"We do not like this exhibition."
Translation:Нам не нравится эта выставка.
That does sound a bit funny, as if you were a frequent visitor. Remember, любить is not a one time action. If you like or do not like a particular object with любить it means that you use that object on a regular basis, which makes it possible to pass an overall judgement on your experiences with it.
I don't believe that нравится is reflexive, because the subject of the verb is the thing that is liked, and the pronoun refers to the person liking that thing - the format doesn't reflect the action of the verb back on the subject, but onto a dative pronoun.

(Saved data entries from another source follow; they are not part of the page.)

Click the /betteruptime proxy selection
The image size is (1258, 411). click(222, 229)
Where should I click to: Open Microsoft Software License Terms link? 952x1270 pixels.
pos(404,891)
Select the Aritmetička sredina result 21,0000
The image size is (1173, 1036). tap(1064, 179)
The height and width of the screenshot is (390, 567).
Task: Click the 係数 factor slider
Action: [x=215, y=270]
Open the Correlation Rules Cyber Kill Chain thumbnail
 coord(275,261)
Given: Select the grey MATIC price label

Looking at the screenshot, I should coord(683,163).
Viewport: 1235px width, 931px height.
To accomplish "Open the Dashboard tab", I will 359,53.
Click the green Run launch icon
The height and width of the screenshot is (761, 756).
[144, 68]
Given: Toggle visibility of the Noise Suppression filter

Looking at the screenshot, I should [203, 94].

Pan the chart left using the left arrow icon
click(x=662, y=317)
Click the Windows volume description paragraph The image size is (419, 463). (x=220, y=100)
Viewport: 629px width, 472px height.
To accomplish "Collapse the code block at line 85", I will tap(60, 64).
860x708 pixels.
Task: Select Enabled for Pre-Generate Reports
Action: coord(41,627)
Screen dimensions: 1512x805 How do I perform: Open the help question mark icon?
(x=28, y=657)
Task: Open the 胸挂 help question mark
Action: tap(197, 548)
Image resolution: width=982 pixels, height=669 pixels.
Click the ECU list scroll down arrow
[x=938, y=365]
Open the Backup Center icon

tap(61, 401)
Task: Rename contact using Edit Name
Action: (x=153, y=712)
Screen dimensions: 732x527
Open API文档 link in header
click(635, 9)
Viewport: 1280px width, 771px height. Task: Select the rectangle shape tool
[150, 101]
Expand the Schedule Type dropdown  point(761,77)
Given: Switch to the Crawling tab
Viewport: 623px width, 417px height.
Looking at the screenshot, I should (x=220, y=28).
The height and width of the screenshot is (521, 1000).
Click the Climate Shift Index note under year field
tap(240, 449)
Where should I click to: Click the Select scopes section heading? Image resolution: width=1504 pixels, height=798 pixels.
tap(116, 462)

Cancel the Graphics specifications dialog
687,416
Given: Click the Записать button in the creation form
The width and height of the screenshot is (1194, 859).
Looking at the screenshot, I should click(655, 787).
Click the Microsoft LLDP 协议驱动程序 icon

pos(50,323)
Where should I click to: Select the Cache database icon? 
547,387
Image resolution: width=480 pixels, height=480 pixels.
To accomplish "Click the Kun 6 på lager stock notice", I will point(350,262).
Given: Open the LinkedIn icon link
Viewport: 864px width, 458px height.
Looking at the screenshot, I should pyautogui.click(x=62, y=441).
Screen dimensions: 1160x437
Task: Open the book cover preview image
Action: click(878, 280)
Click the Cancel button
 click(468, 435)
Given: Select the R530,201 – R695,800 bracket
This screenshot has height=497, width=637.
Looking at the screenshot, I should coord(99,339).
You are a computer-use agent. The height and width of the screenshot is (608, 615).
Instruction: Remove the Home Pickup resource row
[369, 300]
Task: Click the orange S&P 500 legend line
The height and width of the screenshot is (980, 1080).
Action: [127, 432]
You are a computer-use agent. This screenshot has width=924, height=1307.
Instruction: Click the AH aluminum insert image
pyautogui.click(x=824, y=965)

The singular forms of the verb are:
Ей, нам, вам, им нравится
The verb doesn't change whatever the person or number of the pronoun is. The verb only changes if the number of the subject (the thing(s) liked) is singular or plural.
That's simply not a reflexive verb.
The sentence "Нам не нравится эта выставка." literally says "This exhibition is not liked by us.", which makes the verb reflexive. "Нам" is an indirect object (dative) and "выставка" is the subject. My dictionary refers to this verb as "class 4a imperfective reflexive".
Нравится is literally a reflexive verb, structurally speaking. It is another matter entirely what the verb means: Russian "reflexive" verbs have a lot more uses that just performing actions on the subject itself. The only thing in common is that the verb is intransitive, i.e. cannot have a direct object, and it truly holds (save for very few exceptions like бояться).
John204: If your sentence construction were correct (and according to Shady_Arc’s above post, it is not), then you would still need to put the object in your sentence into the accusative [objective] case, not the nominative as you have it in now. I’ve also found it to be helpful to read the entire thread before posting a question, as more often than not I’ve found it to have been already answered.